Eliza Doolittle (Audrey Hepburn) could have been made into some type of bird (probably a dove, for the whole beauty aspect) for the Disney version. Disney could have called her Eliza Dovelittle. Can you not just imagine her singing, "All I want is a nest somewhere, on a branch high up in the air….?" All of her Cockney cohorts could have been made into sparrows (not the most attractive of birds). Disney could have even thrown in a singing cricket or two for her backup singers.
Alfred P. Doolittle (Stanley Holloway) could be changed into the nectar-addicted Alfred P. Dovelittle. He could just fly around and annoy everyone, pretty much as he does in Cukor's movie.

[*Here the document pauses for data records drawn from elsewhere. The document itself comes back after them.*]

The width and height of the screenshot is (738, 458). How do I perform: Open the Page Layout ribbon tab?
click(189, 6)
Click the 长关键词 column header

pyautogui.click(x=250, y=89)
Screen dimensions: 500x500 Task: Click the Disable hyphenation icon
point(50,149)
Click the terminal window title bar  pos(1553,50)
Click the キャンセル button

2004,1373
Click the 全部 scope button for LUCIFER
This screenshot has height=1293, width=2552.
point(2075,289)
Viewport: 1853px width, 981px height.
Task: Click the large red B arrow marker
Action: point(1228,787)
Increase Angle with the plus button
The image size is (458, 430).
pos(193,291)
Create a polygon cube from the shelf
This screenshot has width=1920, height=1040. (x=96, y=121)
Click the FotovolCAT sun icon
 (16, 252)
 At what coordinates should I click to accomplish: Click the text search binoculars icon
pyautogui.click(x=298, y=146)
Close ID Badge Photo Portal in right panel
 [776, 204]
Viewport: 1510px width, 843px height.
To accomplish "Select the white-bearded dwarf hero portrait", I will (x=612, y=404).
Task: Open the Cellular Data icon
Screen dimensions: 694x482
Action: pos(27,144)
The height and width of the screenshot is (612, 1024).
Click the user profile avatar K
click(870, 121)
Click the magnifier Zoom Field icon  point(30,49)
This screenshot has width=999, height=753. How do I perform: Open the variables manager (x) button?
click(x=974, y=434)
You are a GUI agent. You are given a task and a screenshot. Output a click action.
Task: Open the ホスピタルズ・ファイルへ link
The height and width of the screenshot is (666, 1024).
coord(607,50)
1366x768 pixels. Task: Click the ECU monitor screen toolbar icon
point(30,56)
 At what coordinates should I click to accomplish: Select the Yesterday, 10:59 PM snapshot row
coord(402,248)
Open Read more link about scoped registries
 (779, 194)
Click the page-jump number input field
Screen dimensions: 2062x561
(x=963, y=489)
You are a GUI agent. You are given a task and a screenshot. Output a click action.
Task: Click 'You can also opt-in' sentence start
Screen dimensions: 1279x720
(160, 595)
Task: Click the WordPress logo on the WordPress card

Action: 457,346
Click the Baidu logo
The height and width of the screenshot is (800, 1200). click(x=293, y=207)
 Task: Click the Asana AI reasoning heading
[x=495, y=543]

He could chase all of the attractive birds in the forest and get into fights with different male birds for stealing his favorite nectar-filled flower.
Professor Henry Higgins (Rex Harrison) would have to be transformed into an owl that wore glasses and looked down his beak at everyone for the Disney version. Yes, this would bear a striking resemblance to the owl in the Winnie the Pooh, but I cannot imagine Higgins as anything else. Disney could have changed his name to something catchy, like Henry Hootings. He could sing "Let a birdie in your life, and she'll mess up your nest….." I can just imagine the line "Why can't the lower class teach their birds how to sing?"
Colonel Pickering (Wilfrid Hyde-White) would have to be an owl as well. He would have to have gray feathers, though, to distinguish him from Hootings. He could look half-asleep the whole time, and only wake up to say, "Now see here, Hootings!" or "Be reasonable, Hootings!" That was basically his role in Cukor's version anyway.
Last, but not least would be the lovesick Freddy Eynsford-Hill (Jeremy Brett), who could be Freddy Birdsford-Beak. He would have to be a harmless little bluebird that stares lovingly at Eliza Dovelittle throughout the whole movie and ruffles the feathers of the pompous Hootings by chasing after Eliza, professing his love and trying to woo her away from Hootings.
These characters would be much more entertaining as Disney characters. Disney movies are the one and only place where characters that randomly burst into song should be featured. Give me bugs and birds over these annoying humans any day.